Komisch ist nur, dass ich mich an kein Update vor 3 Woche erinnern kann und auch als das Problem auftritt, werden keine DivX Filme geschaut.

Grüße
Waldi


----------



## orca113 (10. März 2011)

Da wird doch immer einiges beim Systemstart vorgeladen... wenn du den dann auch nie ausmachst ist alles immernoch drin.Ob benutzt oder net.


----------



## LastSamuraj (10. März 2011)

Das ist schon klar, dass der Speicher immer voller wird bei der Arbeitsweise. Aber Bei 4GB DDR3 RAM habe ich zuvor im Schnitt 2 Wochen ohne Neustart gearbeitet. Dabei waren teils 100 Google Chrom Seiten/Tabs offen, PS, DW usw.


----------



## dj*viper (11. März 2011)

ist das problem weg?

hier der link zum thema:
http://extreme.pcgameshardware.de/w...-windows-7-arbeitsspeicher-laeuft-voll-5.html


----------



## LastSamuraj (11. März 2011)

Hi djviper, seit gestern habe ich keine Probleme mehr mit dem Speicher, die Kiste läuft wieder wie verrückt *G* 
Scheint doch an DivX gelegen zu haben 

Danke für den Tip!


----------



## dj*viper (14. März 2011)

kein problem, dafür sind wir ja da


----------



## Shinchyko (20. März 2011)

Njo. ich habe das Problem trotz, divX löschen usw net beheben können. Aber mir ist dazu doch nochwas eingefallen. Und zwar musste ich die komplette Bild/Videovorschau auschalten, weil der sonst immer und immer wieder die File in den Ram gejagt hat.


----------



## Jack ONeill (20. März 2011)

Ok, hab da auch mal eine Frage. Für was ist das genau gut und kann ich das einfach löschen. (DivX)


----------



## dj*viper (28. März 2011)

Shinchyko schrieb:


> Njo. ich habe das Problem trotz, divX löschen usw net beheben können. Aber mir ist dazu doch nochwas eingefallen. Und zwar musste ich die komplette Bild/Videovorschau auschalten, weil der sonst immer und immer wieder die File in den Ram gejagt hat.

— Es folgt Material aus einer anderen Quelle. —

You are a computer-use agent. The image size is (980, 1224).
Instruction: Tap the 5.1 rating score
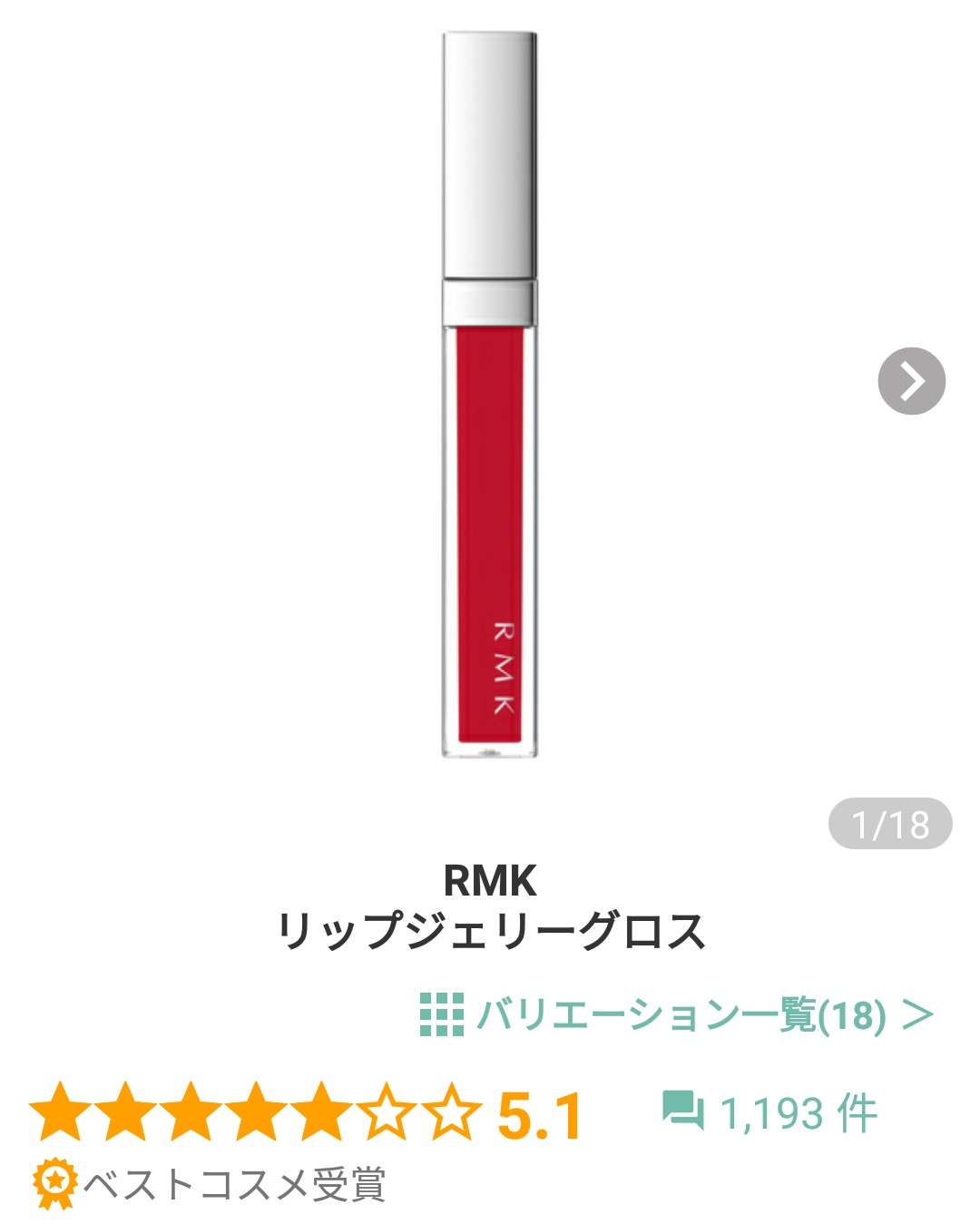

ja, das mit der miniaturansicht ist ja das problem. windows macht keine miniaturansichten bei mkv-dateien. und dieses divx generiert eine miniaturansicht, wobei es bei bestimmten mkv-dateien ein problem hat und den ram volllaufen lässt. dann musst du wohl noch nen anderes prog installiert haben, das dieses problem verursacht.

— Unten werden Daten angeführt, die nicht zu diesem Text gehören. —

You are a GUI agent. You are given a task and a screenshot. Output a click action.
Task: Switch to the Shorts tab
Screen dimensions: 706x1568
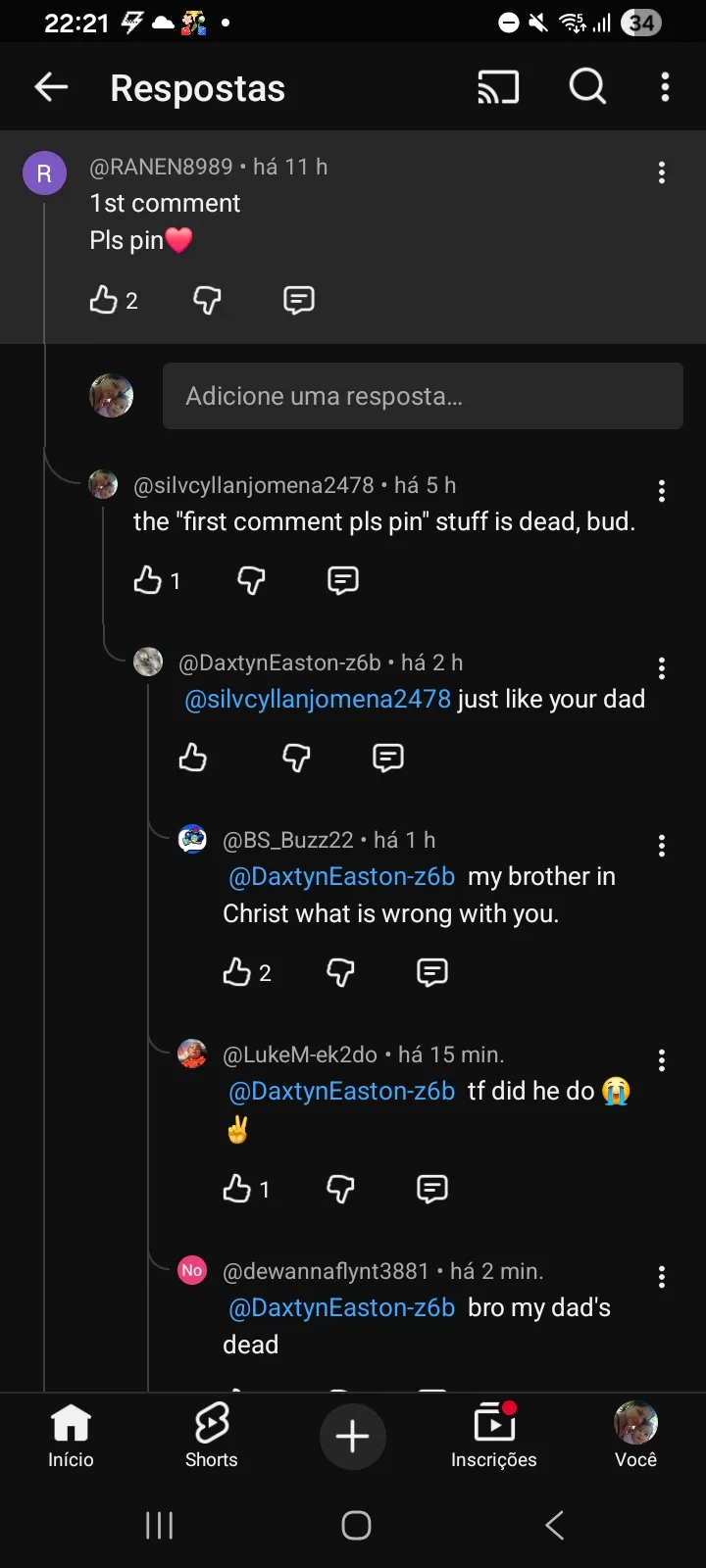tap(212, 1435)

Chester Bennington schrieb:


> Ok, hab da auch mal eine Frage. Für was ist das genau gut und kann ich das einfach löschen. (DivX)


es ist ein komplettes codec pack mit player usw...
zitat:
"Mit DivX können Sie jedes DivX-Video abspielen. Die deutschsprachige  Freeware beinhaltet den DivX Player, den Web Player, den Community Codec  und Testversionen des Converter und des Pro Codec. Der Web Player ist  mit fast allen Internet-Browsern kompatibel. Mit dem Converter erstellen  Sie stark komprimierte DivX-Videos in hoher Qualität. Das Paket setzt  auf den Standard H.264 für HD-Qualität und AAC für möglichst  hochwertigen Klang. In Sachen Dateicontainer greift DivX auf MKV zurück,  das sich wachsender Beliebtheit erfreut."

kannst es dir ja hier anschauen, was es ist: DivX Plus Software: DivX/MKV-Videos wiedergeben/erstellen | DivX.com


----------



## LastSamuraj (28. März 2011)

Naja DivX ist einmal der Video Player der die Standard Formate unterstütz und zusätzlich noch das DivX Format. DivX ist an sich ein Codec, der für seine Fähigkeit bekannt, große Videodateien bei guter Qualität vergleichsweise stark komprimieren zu können.

Also entweder du komprimierst Videos im DivX Format oder du schaust solche. Ansonsten braucht man es eigentlich nicht.


----------